An article I found from someone who hosts their own website and micro-social network, and their experience with web-scraping robots who refuse to respect robots.txt, and how they deal with them.
They block VPN exit nodes. Why bother hosting a web site if you don’t want anyone to read your content?
Fuck that noise. My privacy is more important to me than your blog.
It’s a minimalist private blog that sets no 3rd party cookies and loads no 3rd party resources. I presume that alleviates your concerns? 😜
That’s not what I’m complaining about. I’m unable to access the site because they’re blocking anyone coming through a VPN. I would need to lower my security and turn off my VPN to read their blog. That’s my issue.
The admin could use a CDN and not worry about it, if it’s just static content.
I believe using a CDN would defeat the author’s goal of not being reliant on third-party service providers.
and filtering malicious traffic is more important to me than you visiting my services, so I guess that makes us even :-)
You know how popular VPNs are, right? And how they improve privacy and security for people who is them? And you’re blocking anyone who’s exercising a basic privacy right?

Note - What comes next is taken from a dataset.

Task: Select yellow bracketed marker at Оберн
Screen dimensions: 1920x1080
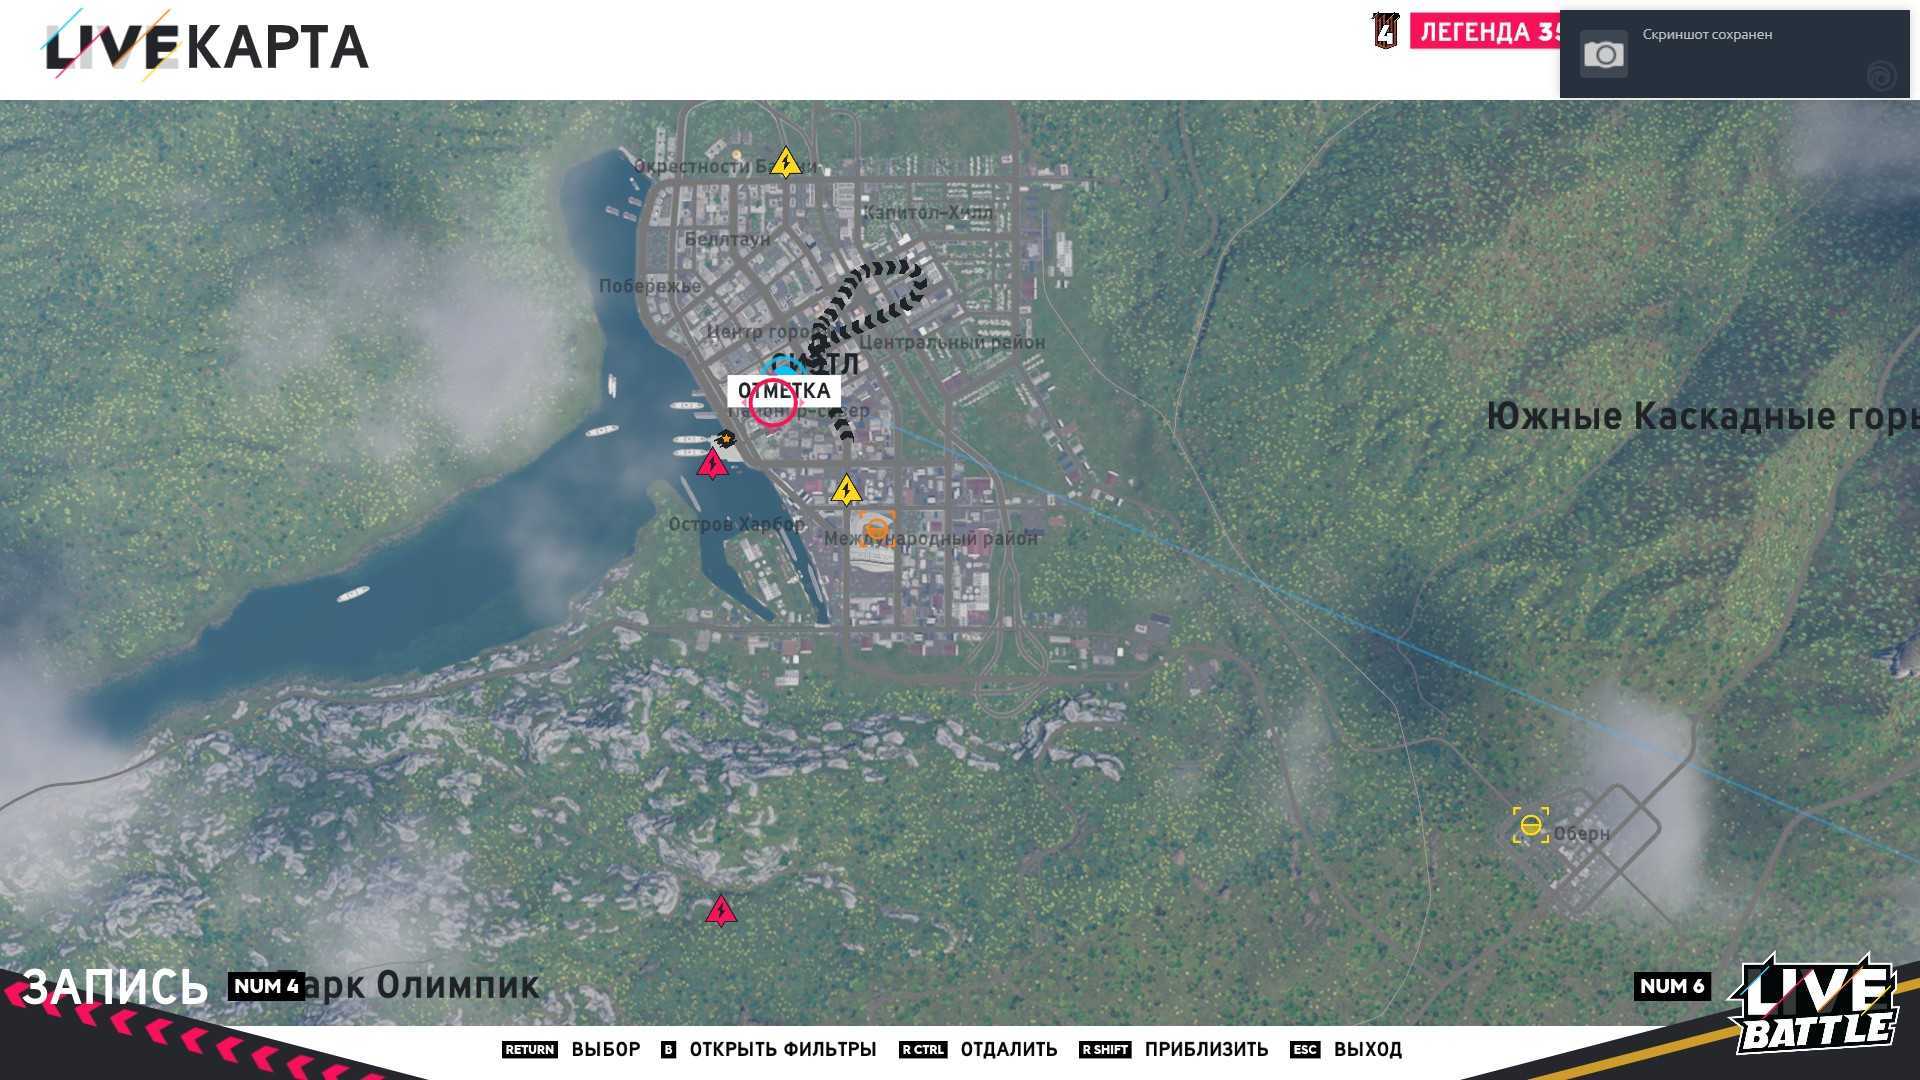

It’s not an ethically sound position.
Absolutely; if I was a company, or hosting something important, or something that was intended for the general public, then I’d agree.
But I’m just an idiot hosting whimsical stuff from my basement, and 99% of it is only of interest for my friends. I know ~everyone in my target audience, and I know that none of them use a VPN for general-purpose browsing.
As it is, I don’t mind keeping the door open to the general public, but nothing of value will be lost if I need to pull the plug on some more ASN’s to preserve my bandwidth. For example when a guy hopping through a VPN in Sweden decides to download the same zip file thousands of times, wasting terabytes of traffic over a few hours (this happened a week ago).
Interesting. The most common setup I encounter is when the VPN is implemented in the home router - that’s the way it is in my house. If you’re connected to my WiFi, you’re going through my VPN.
I have a second VPN, which is how my private servers are connected; that’s a bespoke peer-to-peer subnet set up in each machine, but it handles almost no outbound traffic.
My phone detects when it isn’t connected to my home WiFi and automatically turns on the VPN service for all phone data; that’s probably less common. I used to just leave it on all the time, but VPN over VPN seemed a little excessive.
It sounds like you were a victim of a DOS attack - not distributed, though. It could have just been done directly; what about it being through a VPN made it worse?
You had me until the “ethically sound position” part.
You’re saying that Joe Blogger is acting unethically because he doesn’t allow VPN users to visit his site. C’mon, brother.
You’re saying targeting people who are taking steps to improve their privacy and security is ethical? Out do you just believe that there’s no such thing as ethics in CIS?